▶ Input

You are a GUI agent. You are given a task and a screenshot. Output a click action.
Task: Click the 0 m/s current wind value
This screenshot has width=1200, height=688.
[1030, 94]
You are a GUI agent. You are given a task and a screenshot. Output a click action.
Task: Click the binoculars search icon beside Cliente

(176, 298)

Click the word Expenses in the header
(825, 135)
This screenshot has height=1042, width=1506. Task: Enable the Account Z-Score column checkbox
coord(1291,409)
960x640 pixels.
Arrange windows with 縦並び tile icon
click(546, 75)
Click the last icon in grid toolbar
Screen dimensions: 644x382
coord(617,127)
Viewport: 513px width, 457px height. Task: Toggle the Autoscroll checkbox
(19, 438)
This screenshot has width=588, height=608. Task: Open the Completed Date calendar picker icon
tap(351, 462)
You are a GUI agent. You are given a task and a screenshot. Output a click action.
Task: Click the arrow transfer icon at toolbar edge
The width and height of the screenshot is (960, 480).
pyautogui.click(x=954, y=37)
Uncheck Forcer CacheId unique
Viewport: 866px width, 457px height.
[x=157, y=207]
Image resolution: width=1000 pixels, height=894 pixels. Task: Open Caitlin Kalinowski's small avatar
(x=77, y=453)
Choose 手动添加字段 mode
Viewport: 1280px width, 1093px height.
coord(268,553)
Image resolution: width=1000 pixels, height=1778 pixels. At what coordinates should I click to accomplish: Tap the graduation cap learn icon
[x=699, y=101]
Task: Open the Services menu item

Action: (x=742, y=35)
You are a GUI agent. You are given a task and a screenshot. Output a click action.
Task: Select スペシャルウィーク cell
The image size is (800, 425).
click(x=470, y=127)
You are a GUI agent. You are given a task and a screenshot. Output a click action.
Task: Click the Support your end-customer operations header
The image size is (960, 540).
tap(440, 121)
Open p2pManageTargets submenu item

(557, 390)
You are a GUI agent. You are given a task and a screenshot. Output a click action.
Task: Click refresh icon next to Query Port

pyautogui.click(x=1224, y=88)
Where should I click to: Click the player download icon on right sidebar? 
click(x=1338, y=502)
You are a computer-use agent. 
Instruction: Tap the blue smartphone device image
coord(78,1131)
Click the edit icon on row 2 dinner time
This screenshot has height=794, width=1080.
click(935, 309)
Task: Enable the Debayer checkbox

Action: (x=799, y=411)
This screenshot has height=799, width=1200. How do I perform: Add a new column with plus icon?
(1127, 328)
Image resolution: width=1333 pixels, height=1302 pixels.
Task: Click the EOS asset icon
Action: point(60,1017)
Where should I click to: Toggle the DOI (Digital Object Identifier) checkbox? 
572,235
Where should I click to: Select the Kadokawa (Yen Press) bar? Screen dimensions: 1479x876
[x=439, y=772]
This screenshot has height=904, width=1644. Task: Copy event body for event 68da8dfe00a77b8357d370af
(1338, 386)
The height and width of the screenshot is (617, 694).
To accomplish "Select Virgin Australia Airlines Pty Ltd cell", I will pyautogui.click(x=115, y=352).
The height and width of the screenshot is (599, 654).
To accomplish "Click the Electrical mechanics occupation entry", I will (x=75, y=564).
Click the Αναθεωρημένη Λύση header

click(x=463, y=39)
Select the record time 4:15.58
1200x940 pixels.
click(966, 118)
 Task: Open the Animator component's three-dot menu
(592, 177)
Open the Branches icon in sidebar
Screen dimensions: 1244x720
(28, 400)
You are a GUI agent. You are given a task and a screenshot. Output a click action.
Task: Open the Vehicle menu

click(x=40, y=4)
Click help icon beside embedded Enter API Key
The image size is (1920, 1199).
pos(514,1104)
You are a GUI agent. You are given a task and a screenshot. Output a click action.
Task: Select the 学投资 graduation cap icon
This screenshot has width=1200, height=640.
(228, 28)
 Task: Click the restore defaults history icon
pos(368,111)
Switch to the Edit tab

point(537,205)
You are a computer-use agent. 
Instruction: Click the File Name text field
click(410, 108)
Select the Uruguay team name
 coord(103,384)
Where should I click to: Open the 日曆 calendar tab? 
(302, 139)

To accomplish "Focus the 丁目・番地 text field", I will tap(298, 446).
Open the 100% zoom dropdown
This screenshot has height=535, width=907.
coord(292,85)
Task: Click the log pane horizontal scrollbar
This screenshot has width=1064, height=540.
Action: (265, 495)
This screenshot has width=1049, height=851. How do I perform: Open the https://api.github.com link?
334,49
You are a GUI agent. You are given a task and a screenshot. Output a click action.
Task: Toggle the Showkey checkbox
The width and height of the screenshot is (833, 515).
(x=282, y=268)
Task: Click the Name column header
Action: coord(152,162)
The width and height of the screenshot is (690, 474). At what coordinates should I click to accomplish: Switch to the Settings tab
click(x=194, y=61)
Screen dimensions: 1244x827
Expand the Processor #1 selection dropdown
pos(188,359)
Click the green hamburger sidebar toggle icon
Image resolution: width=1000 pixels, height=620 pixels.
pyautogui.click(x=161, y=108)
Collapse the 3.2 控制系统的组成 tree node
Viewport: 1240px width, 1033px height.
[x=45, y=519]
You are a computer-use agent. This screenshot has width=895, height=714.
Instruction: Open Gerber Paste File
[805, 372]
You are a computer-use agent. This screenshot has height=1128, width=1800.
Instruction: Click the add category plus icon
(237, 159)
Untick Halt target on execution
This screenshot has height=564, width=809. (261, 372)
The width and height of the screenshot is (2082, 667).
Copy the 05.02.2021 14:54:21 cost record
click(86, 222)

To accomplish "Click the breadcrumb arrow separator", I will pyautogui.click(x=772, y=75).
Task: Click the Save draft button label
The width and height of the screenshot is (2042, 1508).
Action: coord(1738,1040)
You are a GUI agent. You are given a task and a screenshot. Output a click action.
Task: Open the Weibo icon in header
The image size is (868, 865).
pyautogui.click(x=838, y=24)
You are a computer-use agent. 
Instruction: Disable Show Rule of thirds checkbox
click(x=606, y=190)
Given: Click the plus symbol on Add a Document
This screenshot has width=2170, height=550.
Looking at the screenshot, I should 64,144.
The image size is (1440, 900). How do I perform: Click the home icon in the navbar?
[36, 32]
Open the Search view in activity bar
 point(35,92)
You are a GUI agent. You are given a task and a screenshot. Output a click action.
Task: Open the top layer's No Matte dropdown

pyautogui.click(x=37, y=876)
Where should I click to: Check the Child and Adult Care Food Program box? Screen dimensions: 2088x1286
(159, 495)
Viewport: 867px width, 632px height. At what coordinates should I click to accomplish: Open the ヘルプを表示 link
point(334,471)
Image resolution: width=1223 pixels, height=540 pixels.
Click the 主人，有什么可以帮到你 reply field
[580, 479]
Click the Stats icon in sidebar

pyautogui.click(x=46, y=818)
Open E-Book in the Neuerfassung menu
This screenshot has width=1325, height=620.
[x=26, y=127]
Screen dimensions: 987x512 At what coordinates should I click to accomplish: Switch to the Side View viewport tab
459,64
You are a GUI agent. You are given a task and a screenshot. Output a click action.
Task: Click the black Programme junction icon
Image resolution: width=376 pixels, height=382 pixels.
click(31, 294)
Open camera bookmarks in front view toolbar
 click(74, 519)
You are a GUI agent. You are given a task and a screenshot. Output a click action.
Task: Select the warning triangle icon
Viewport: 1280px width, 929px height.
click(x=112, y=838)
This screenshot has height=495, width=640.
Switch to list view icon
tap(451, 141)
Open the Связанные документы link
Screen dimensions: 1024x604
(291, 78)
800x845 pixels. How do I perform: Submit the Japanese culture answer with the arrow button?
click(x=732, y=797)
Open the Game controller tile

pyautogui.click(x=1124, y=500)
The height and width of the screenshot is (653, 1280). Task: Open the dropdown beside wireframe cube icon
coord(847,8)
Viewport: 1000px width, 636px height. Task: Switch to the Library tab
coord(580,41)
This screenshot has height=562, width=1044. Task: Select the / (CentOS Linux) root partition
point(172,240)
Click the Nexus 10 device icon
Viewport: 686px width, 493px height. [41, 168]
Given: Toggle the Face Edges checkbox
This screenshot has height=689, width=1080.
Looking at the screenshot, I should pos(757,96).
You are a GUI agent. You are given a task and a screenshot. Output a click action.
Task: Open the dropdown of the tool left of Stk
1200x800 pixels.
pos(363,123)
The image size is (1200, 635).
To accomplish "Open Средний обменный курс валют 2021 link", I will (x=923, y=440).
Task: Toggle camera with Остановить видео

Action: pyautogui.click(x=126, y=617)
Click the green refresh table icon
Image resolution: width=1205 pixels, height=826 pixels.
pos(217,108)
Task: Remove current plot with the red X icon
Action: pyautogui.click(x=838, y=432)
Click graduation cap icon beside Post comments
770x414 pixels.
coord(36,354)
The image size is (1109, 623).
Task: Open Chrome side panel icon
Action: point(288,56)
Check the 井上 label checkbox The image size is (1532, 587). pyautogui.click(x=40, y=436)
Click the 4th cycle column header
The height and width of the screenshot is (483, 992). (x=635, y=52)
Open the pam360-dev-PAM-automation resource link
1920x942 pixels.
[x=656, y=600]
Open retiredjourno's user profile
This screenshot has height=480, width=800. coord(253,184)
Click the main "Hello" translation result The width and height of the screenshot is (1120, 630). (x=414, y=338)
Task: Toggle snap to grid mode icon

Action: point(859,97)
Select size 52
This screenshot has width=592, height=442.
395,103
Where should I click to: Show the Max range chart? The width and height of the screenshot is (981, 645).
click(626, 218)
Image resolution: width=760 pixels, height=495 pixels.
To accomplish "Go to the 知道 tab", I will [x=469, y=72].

▶ Task prompt
Work out how many lines in the data include "will". Answer with the number only.

▶ Finished task
6